Housing Crises in Context: Historical and Contemporary Approaches to Solutions and Activism 

Today’s housing crises intersect with many of society’s most challenging problems and makes our contemporary situation feel uniquely difficult to solve. Historically, however, housing crises have been shaped by seemingly intractable challenges like global political conflict, governmental collapse, socio-economic and racial inequality, and environmental disaster. What can we learn from individuals, activist movements, and engaged communities who used housing reform to promote social change under the most daunting of circumstances? In this discussion moderated by Professor Linus Owens, panelists will share recent and historical examples highlighting how efforts to solve housing challenges can become powerful exercises of resilience and resistance, as well as the perils of such work.

The panelists will be:

  • Dr. Davarian L. Baldwin, the Paul E. Raether Distinguished Professor of American Studies at Trinity College, and
  • Dr. S.E. Eisterer, Assistant Professor for Architectural History and Theory at the School of Architecture at Princeton University and a Senior Fellow with the Alexander von Humboldt Foundation at the Munich Documentation Center.

How Did We Get Here, How Can We Get There? Housing Policy in Middlebury and Beyond

Panelists will discuss Vermont’s housing policies, the economic implications of those policies, and their impacts in communities around the state and here in Addison County. The discussion will be moderated by Makenna Janes, Middlebury Class of 2023 and Helen Gurley Brown BOLD Research Fellow at the National Alliance to End Homelessness. Panelists will be:

  • Andy Hooper, Middlebury Selectboard
  • Jubilee McGill, State Representative for Addison County District 5
  • Mike Piecak, Vermont State Treasurer
  • Elise Shanbacker, Executive Director of Addison Housing Works

Dinner and Discussion

Narratives of Home and Housing

The stories we tell about places we call home can reveal our most personal values and identities. At the same time, the stories we see and hear about our neighbors’ homes - or their challenges with securing stable housing - require empathy, trust, and a recognition of the moral responsibilities we have as members of a community.

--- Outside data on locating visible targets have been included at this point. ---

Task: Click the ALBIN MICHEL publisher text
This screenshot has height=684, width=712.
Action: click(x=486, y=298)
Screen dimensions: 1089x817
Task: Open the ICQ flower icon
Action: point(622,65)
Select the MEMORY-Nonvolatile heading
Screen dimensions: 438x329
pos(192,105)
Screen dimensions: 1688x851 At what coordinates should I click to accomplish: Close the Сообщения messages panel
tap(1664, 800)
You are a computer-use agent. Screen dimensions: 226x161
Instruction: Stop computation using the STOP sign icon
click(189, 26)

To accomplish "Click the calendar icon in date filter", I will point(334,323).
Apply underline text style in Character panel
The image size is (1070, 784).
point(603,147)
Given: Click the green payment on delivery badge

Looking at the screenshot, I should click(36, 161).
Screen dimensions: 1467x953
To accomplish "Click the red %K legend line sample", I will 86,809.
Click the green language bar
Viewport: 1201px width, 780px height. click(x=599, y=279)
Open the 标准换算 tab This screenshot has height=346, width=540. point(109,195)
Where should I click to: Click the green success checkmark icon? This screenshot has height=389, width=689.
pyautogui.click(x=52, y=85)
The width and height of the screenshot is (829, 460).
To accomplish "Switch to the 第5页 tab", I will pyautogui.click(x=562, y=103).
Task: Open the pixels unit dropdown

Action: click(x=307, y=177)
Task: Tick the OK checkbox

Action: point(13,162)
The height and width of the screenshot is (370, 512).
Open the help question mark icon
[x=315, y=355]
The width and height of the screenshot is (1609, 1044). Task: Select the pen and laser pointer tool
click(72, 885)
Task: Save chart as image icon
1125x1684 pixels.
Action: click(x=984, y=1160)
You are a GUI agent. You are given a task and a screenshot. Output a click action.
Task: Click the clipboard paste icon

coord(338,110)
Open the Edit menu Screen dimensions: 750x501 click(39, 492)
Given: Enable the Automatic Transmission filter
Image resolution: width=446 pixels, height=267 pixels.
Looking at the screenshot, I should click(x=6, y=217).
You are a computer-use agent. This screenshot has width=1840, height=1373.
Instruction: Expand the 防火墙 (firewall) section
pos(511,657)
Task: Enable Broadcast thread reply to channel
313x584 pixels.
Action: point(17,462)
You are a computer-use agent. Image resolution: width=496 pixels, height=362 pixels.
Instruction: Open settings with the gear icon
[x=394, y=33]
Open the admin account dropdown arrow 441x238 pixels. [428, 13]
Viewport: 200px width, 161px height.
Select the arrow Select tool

This event will feature two Vermont artists who share a talent for weaving together stories of home, housing, and belonging: novelist Kenneth Cadow (author of Gather, the 2024 Vermont Reads book of the year) and documentary filmmaker Bess O’Brien (producer of Just Getting By). Following a discussion moderated by James Calvin Davis, George Adams Ellis Professor of Liberal Arts at Middlebury College, guests - including members of the college community, local residents, and representatives from housing-related organizations throughout Vermont - will engage in guided small group conversations over dinner. Come share your stories of home and discover the role of narratives in building the partnerships that will be required to collectively tackle Vermont’s housing challenges. This event is made possible by Vermont Humanities and is part of the Good Talks series sponsored by the Kathryn Wasserman Davis Collaborative in Conflict Transformation at Middlebury

Brunch for Action

Community members gather informally to connect, reflect, share,  and plan, and be energized. This event is an opportunity to enjoy good food while expanding our social justice networks and discussing innovative solutions to our community’s growing intersectional challenges of impoverishment, substance dependence, untreated mental illness, and homelessness. Food by Viva El Sabor. Facilitated by Tom Morgan, Community Minister, Champlain Valley Unitarian Universalist Society, and Jason Duquette-Hoffman, Middlebury College Center for Community Engagement.

Film Screening

Just Getting By, a documentary by Bess O’Brien and Kingdom County Productions, explores the stories of people who are unhoused and housing insecure in Vermont. Screening and discussion hosted by the filmmaker, Bess O’Brien.